Following our report on the Global Pound Conference series, which brought together over 4000 stakeholders at 28 conferences worldwide, our analysis of the Asia Pacific results reveals different demands in Asia and Oceania.
Six Asia Pacific cities hosted conferences to assess how dispute resolution can be improved: Singapore; Hong Kong; Chandigarh, India; Bangkok, Thailand; Sydney, Australia and Auckland, New Zealand. Each conference addressed the demand side (commercial party perspectives on dispute resolution); the supply side (what advisers and providers are delivering to commercial parties); the key obstacles and challenges; and what needs to be addressed to effect change.

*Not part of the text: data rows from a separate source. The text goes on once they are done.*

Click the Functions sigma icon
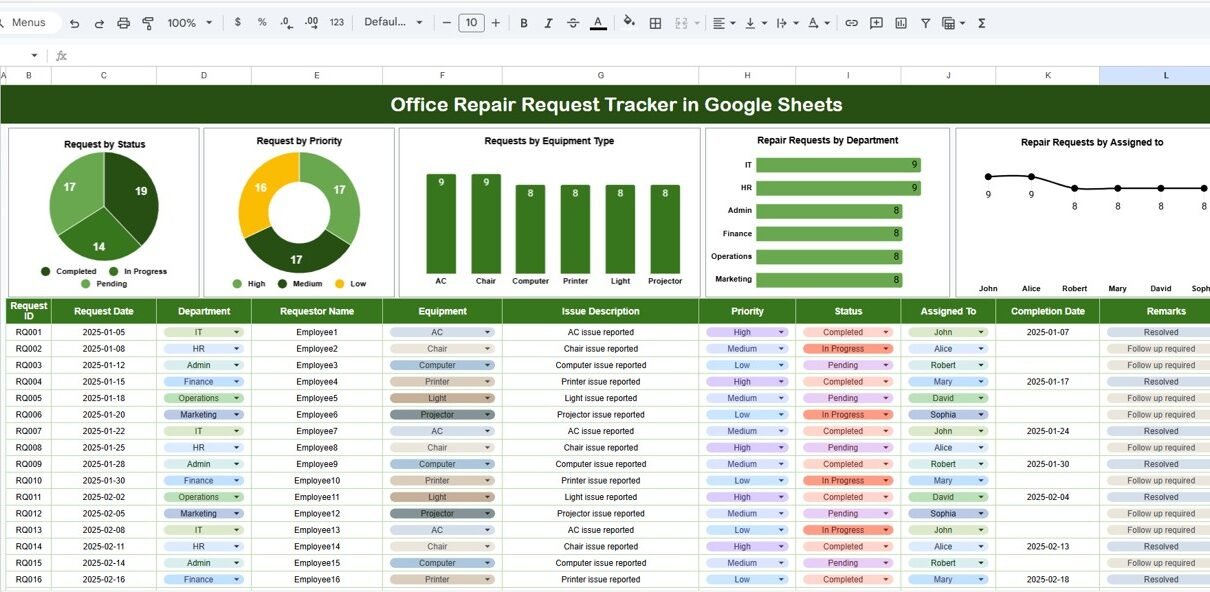 pos(981,23)
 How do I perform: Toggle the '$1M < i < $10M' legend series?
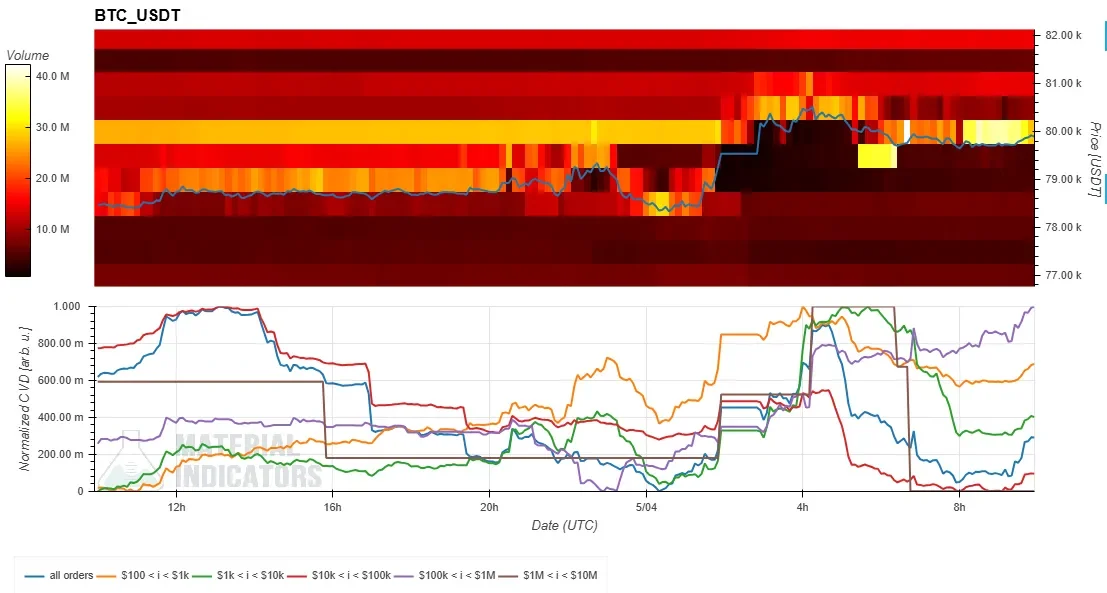pyautogui.click(x=549, y=575)
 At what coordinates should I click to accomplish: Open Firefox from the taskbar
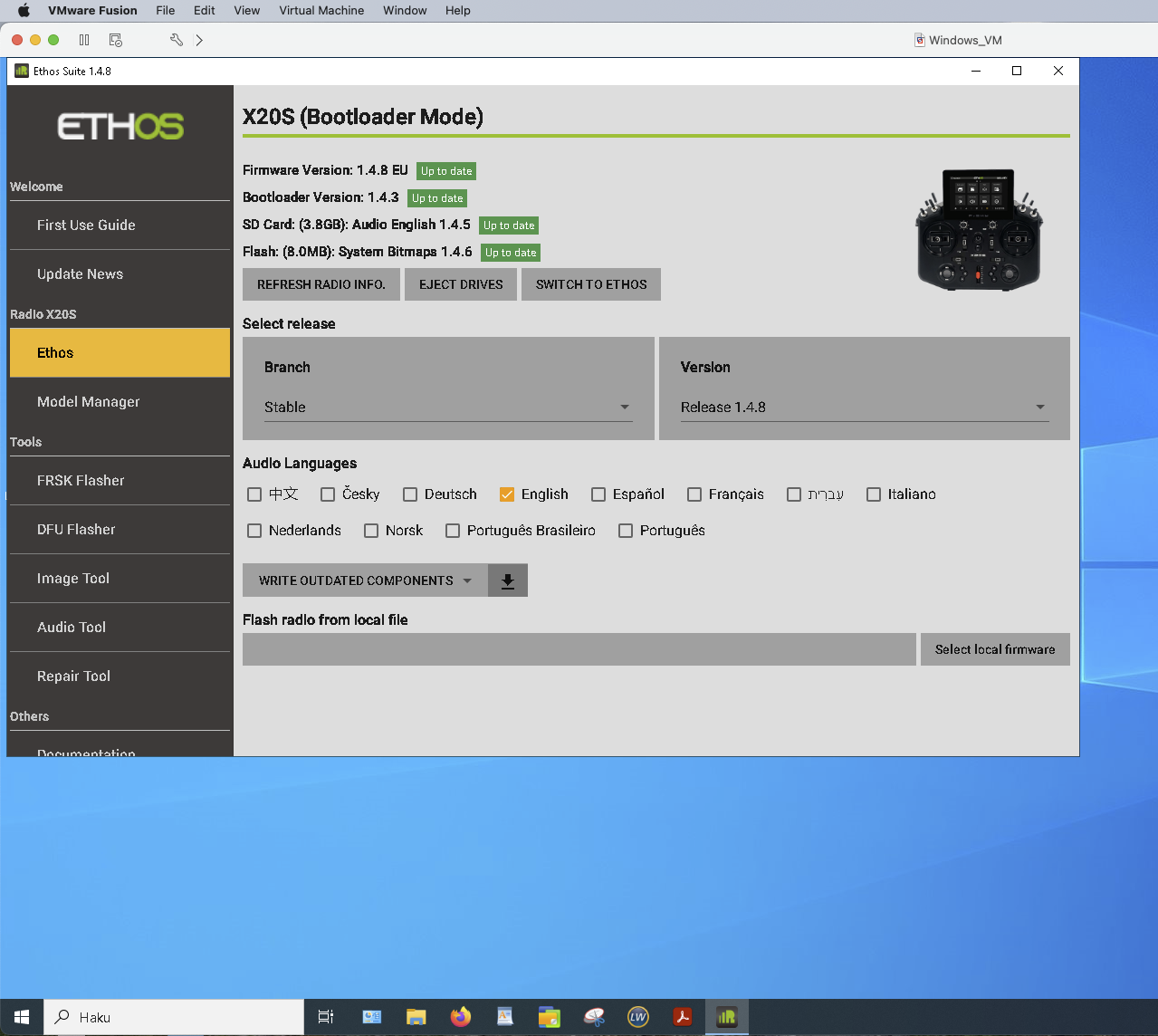tap(461, 1016)
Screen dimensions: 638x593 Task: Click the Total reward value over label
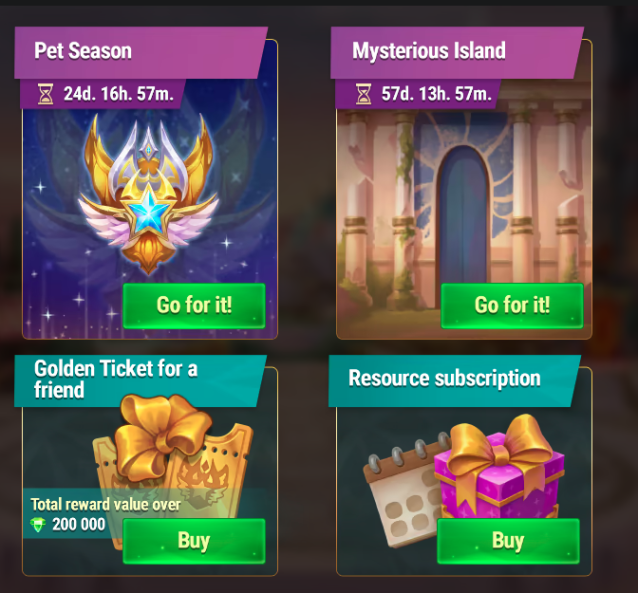pos(106,505)
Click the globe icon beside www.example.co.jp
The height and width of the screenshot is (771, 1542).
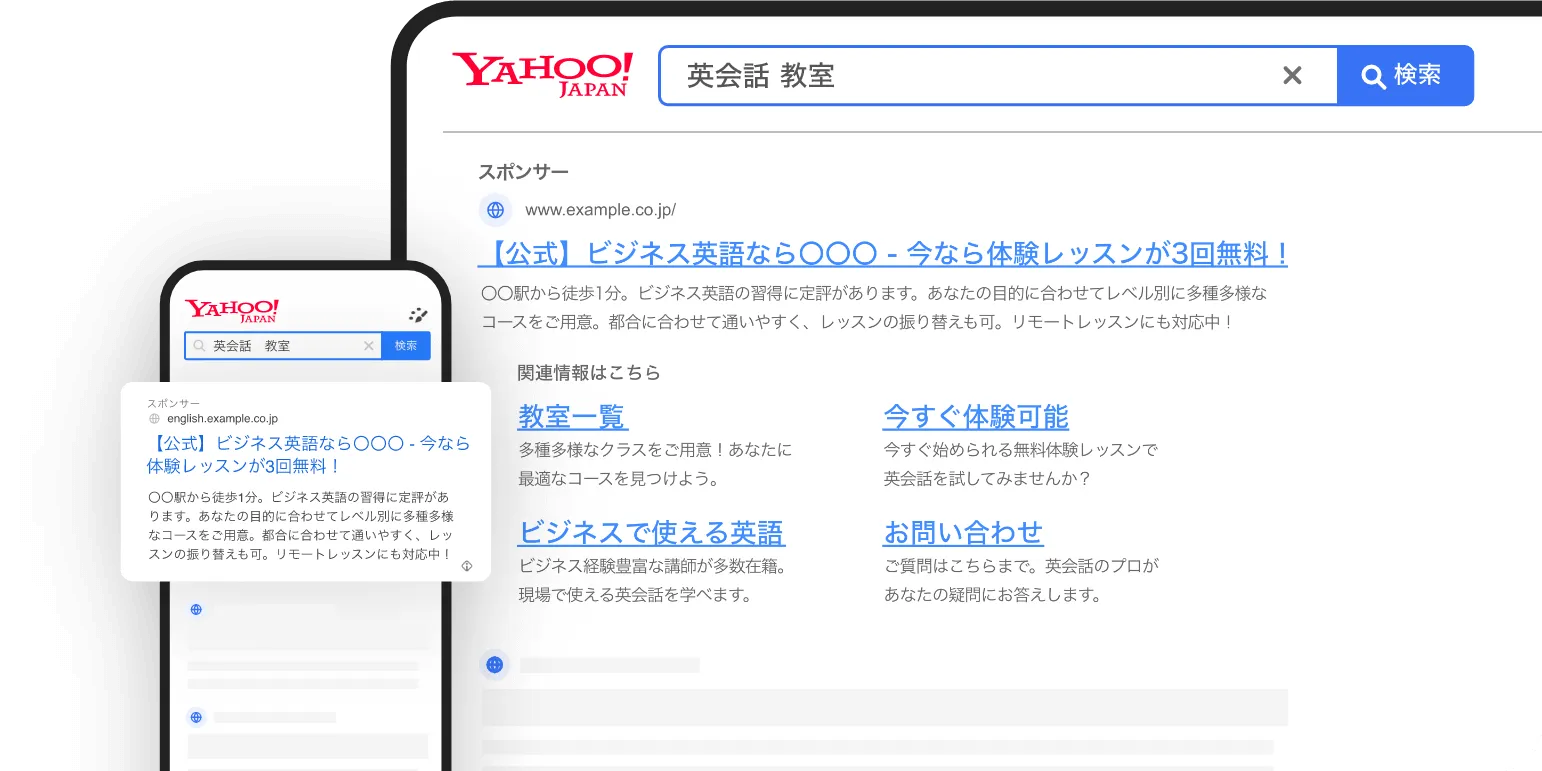click(494, 210)
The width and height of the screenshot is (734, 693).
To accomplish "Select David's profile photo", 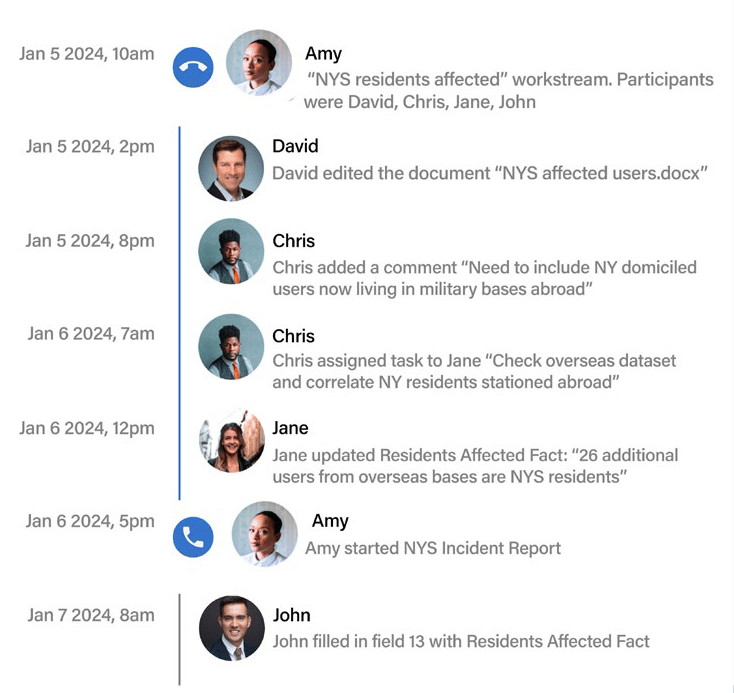I will [x=231, y=169].
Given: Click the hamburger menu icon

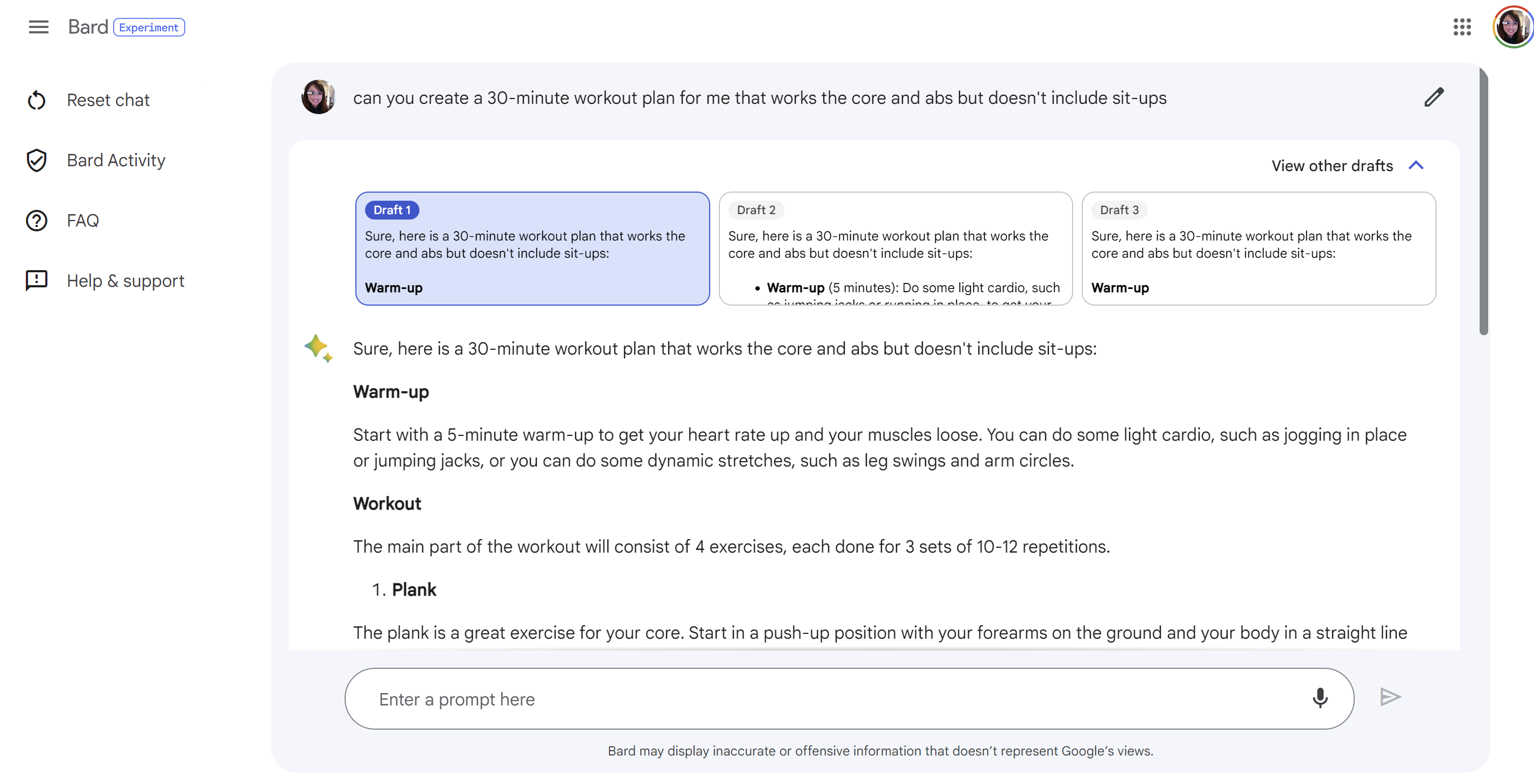Looking at the screenshot, I should (x=37, y=27).
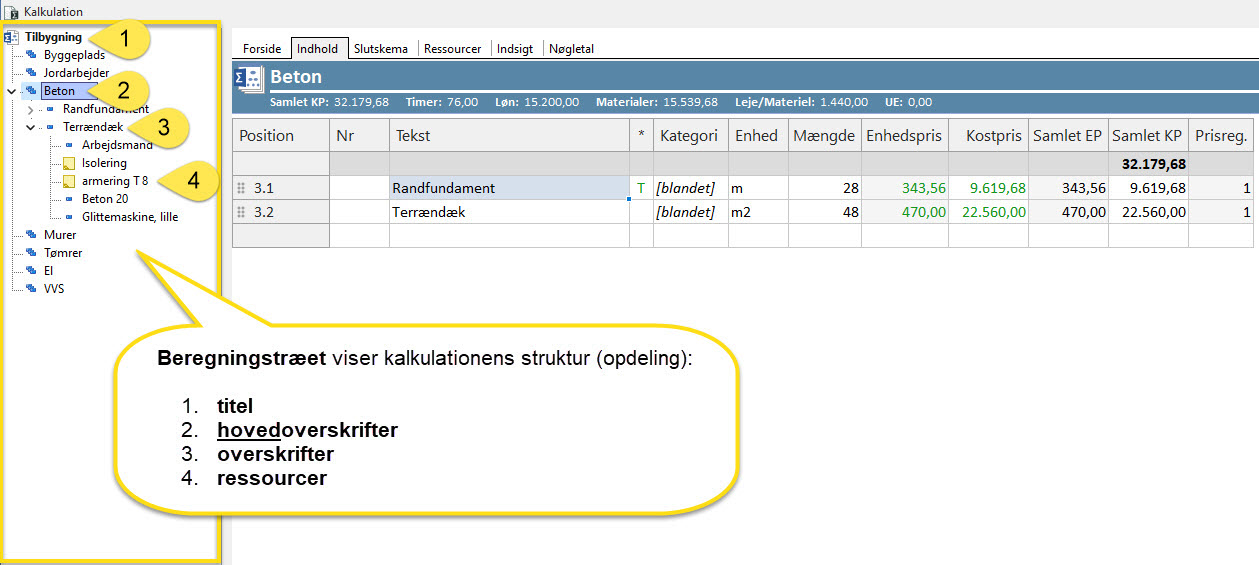Image resolution: width=1259 pixels, height=565 pixels.
Task: Collapse the Terrændæk tree node
Action: coord(30,127)
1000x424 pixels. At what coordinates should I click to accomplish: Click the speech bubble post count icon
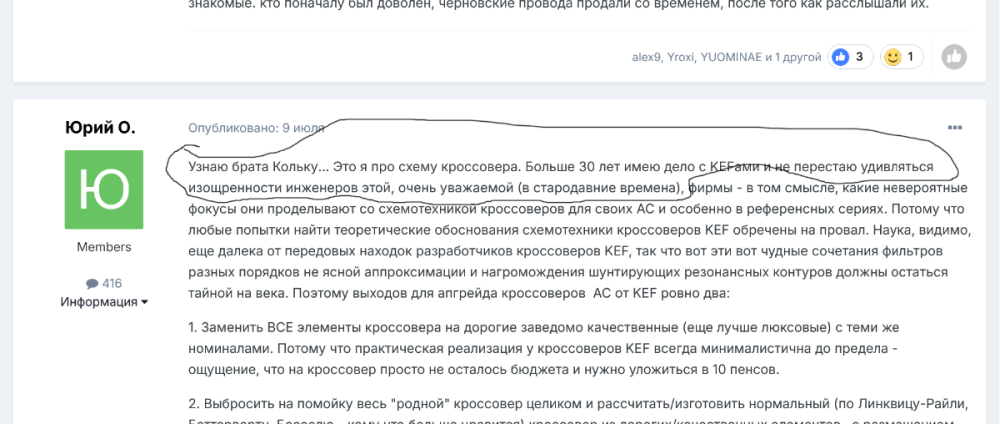click(91, 283)
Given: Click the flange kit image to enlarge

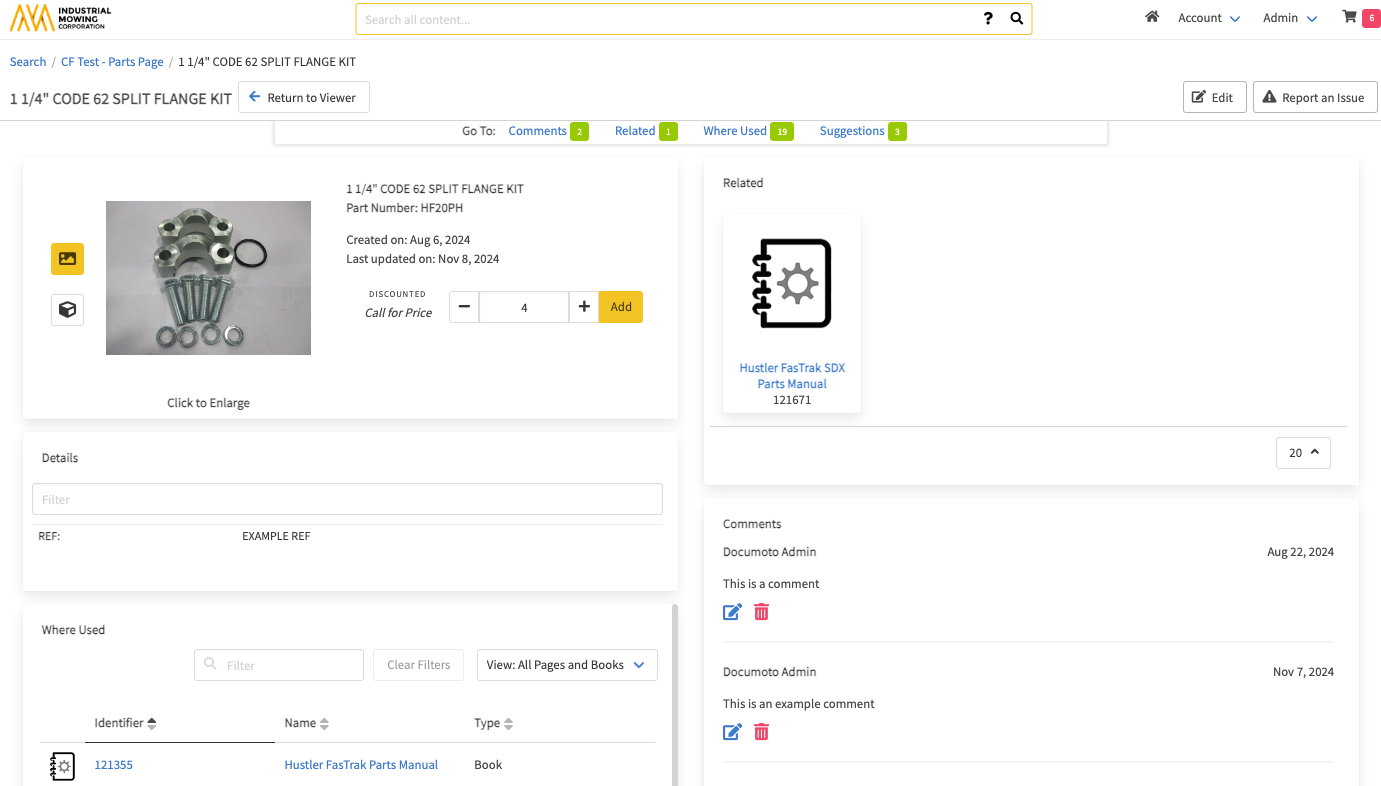Looking at the screenshot, I should 208,278.
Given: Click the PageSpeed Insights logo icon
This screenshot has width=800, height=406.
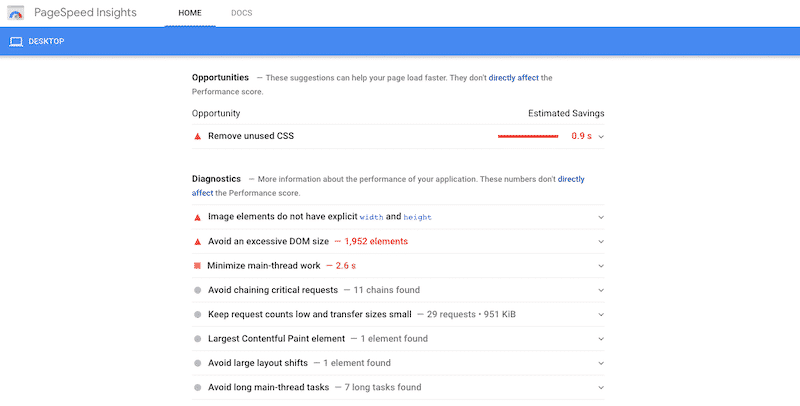Looking at the screenshot, I should 16,13.
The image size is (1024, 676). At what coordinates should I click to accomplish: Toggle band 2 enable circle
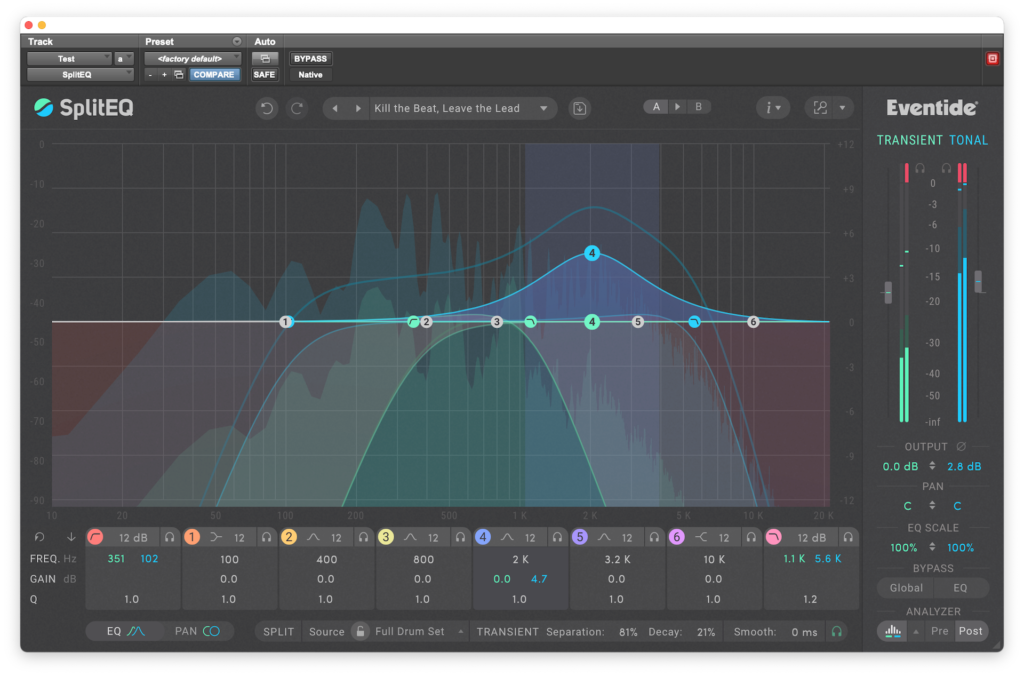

In Asia the data revealed a clear desire for enhanced regulation of mediation compared to Oceania. At first blush, this could be said to be rooted in civil versus common law traditions. But only one of the Asian countries to host a GPC event, Thailand, has a civil-law system. The reason appears to be more complex: enhanced regulation, particularly around enforcement, would lend credibility to mediation in Asia as a viable alternative to litigation or arbitration. This is particularly so in the context of commercial cross-border disputes. UNCITRAL’s proposed New York-style Convention on the mutual recognition and enforcement of mediation settlement agreements is likely to be applauded in Asia and may hail an inflection point for the use of mediation.